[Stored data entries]
::::::::::
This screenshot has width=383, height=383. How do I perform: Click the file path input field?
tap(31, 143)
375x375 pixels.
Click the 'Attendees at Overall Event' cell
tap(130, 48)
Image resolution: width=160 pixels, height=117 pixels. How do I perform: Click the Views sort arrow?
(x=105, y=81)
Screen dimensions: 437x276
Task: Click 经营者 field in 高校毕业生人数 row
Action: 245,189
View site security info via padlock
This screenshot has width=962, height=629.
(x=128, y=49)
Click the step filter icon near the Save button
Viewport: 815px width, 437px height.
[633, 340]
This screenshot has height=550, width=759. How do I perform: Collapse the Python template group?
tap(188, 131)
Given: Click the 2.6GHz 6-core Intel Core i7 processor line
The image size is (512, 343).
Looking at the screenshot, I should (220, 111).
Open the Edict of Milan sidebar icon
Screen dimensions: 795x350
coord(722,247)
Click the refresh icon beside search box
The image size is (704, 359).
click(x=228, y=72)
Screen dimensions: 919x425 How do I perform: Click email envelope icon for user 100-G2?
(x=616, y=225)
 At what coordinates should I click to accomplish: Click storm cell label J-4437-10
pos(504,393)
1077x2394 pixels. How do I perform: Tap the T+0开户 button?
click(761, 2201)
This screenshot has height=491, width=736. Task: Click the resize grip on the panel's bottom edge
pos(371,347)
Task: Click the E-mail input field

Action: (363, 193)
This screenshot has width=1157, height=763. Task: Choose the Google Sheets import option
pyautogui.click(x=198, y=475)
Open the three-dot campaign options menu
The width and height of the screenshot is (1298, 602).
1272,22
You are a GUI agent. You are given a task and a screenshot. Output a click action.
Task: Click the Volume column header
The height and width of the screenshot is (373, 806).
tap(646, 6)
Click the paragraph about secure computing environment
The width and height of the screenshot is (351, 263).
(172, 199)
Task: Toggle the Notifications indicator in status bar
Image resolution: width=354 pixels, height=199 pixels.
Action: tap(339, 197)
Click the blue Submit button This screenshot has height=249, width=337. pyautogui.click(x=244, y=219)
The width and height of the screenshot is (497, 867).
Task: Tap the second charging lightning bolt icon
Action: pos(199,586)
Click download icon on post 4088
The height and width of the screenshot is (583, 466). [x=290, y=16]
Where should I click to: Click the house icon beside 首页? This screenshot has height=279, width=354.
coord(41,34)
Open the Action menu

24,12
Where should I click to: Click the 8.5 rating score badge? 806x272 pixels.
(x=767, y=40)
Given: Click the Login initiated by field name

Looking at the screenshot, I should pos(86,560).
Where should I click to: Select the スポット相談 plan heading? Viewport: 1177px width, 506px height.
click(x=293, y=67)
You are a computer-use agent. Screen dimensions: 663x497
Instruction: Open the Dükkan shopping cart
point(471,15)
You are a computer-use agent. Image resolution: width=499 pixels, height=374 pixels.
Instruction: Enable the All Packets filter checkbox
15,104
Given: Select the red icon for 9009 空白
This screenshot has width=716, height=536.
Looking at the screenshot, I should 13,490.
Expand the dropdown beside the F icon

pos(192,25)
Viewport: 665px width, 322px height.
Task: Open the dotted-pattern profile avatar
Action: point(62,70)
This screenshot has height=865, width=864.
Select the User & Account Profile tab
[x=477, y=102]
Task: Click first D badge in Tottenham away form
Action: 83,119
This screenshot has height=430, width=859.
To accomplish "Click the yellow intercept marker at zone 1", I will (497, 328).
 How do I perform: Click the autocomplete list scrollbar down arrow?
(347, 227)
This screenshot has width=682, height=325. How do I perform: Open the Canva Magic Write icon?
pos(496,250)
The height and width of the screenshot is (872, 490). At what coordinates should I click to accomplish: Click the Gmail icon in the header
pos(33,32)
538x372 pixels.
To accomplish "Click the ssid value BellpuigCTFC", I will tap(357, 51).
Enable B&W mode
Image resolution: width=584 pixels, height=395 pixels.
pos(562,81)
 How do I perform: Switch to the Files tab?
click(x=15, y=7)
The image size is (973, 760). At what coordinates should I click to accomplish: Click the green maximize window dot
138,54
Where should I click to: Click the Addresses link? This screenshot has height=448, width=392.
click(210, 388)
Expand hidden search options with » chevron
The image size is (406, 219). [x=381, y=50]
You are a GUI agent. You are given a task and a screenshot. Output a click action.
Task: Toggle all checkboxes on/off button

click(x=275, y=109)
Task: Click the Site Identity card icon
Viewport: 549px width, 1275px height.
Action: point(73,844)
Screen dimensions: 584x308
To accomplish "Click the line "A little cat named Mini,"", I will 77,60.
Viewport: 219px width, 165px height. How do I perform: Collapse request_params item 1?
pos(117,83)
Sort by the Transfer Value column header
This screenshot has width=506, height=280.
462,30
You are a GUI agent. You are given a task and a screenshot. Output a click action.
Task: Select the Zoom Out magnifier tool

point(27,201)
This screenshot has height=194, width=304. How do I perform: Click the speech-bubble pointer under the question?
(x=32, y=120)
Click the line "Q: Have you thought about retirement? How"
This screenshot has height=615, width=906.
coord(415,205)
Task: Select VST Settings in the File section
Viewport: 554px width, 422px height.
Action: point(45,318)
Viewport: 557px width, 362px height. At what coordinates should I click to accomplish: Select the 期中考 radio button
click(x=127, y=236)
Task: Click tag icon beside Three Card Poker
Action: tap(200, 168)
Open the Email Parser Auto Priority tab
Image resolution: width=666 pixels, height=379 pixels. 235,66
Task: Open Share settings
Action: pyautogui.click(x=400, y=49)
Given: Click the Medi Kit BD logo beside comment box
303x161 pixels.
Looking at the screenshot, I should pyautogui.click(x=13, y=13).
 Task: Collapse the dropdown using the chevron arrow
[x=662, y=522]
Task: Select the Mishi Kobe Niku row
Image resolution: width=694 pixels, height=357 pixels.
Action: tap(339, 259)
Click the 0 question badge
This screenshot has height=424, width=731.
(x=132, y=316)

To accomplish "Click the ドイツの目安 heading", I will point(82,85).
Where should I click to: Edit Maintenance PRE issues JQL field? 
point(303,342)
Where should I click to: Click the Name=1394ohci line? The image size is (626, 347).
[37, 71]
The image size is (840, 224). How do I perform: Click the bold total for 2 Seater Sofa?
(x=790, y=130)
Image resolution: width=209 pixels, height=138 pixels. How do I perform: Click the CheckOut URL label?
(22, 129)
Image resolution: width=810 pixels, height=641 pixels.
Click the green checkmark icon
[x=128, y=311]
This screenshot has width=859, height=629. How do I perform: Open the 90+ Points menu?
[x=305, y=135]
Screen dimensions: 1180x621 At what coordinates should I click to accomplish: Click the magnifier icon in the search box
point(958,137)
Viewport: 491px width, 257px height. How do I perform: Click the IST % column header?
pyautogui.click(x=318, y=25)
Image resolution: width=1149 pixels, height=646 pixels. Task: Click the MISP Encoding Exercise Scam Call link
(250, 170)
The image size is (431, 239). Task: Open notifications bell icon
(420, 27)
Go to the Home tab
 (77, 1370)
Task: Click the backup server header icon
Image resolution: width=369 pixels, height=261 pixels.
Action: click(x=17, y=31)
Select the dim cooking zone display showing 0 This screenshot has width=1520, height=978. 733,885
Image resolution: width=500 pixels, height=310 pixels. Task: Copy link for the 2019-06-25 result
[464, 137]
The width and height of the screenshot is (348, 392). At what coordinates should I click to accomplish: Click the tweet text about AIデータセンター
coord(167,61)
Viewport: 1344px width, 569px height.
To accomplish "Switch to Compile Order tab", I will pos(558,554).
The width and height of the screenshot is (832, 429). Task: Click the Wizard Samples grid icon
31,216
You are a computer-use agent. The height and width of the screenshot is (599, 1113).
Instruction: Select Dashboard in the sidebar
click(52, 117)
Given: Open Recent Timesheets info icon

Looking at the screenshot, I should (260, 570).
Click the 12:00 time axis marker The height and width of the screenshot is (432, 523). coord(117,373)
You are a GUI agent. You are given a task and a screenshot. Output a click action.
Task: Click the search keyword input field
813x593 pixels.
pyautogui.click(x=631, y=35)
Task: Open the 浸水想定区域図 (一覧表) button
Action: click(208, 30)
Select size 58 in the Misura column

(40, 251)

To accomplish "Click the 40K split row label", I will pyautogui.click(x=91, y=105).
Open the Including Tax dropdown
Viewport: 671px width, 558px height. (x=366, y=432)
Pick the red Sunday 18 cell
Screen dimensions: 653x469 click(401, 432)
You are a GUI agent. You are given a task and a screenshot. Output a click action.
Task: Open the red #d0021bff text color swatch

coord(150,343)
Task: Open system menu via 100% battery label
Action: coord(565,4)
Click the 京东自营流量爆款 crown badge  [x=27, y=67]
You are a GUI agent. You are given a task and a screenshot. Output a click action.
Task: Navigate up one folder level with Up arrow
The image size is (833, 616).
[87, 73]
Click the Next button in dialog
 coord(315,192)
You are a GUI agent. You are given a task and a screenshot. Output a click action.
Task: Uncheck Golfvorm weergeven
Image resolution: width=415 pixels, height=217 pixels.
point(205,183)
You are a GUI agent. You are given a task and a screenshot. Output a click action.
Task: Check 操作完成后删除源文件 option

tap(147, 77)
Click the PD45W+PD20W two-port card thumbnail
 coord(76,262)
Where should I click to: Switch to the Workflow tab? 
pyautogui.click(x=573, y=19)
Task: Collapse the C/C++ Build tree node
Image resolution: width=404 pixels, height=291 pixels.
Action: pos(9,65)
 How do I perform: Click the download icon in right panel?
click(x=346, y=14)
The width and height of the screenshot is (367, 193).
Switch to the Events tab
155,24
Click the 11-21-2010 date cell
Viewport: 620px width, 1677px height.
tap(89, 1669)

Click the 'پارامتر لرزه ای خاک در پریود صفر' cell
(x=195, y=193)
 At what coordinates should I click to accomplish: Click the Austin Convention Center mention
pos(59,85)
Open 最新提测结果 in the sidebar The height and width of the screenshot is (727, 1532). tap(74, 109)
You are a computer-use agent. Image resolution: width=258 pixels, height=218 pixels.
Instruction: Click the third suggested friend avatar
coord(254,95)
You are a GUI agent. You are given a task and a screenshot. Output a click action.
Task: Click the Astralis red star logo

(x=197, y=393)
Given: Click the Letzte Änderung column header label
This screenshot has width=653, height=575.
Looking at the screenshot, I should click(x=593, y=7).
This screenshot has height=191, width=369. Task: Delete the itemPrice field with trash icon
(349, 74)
::::::::::
* Task prompt
Only this range is to be output: the line that contains "Click the 11-21-2010 date cell" through the last line of the records above, both inclusive.

* Exercise response
Click the 11-21-2010 date cell
Viewport: 620px width, 1677px height.
tap(89, 1669)

Click the 'پارامتر لرزه ای خاک در پریود صفر' cell
(x=195, y=193)
 At what coordinates should I click to accomplish: Click the Austin Convention Center mention
pos(59,85)
Open 最新提测结果 in the sidebar The height and width of the screenshot is (727, 1532). tap(74, 109)
You are a computer-use agent. Image resolution: width=258 pixels, height=218 pixels.
Instruction: Click the third suggested friend avatar
coord(254,95)
You are a GUI agent. You are given a task and a screenshot. Output a click action.
Task: Click the Astralis red star logo

(x=197, y=393)
Given: Click the Letzte Änderung column header label
This screenshot has width=653, height=575.
Looking at the screenshot, I should click(x=593, y=7).
This screenshot has height=191, width=369. Task: Delete the itemPrice field with trash icon
(349, 74)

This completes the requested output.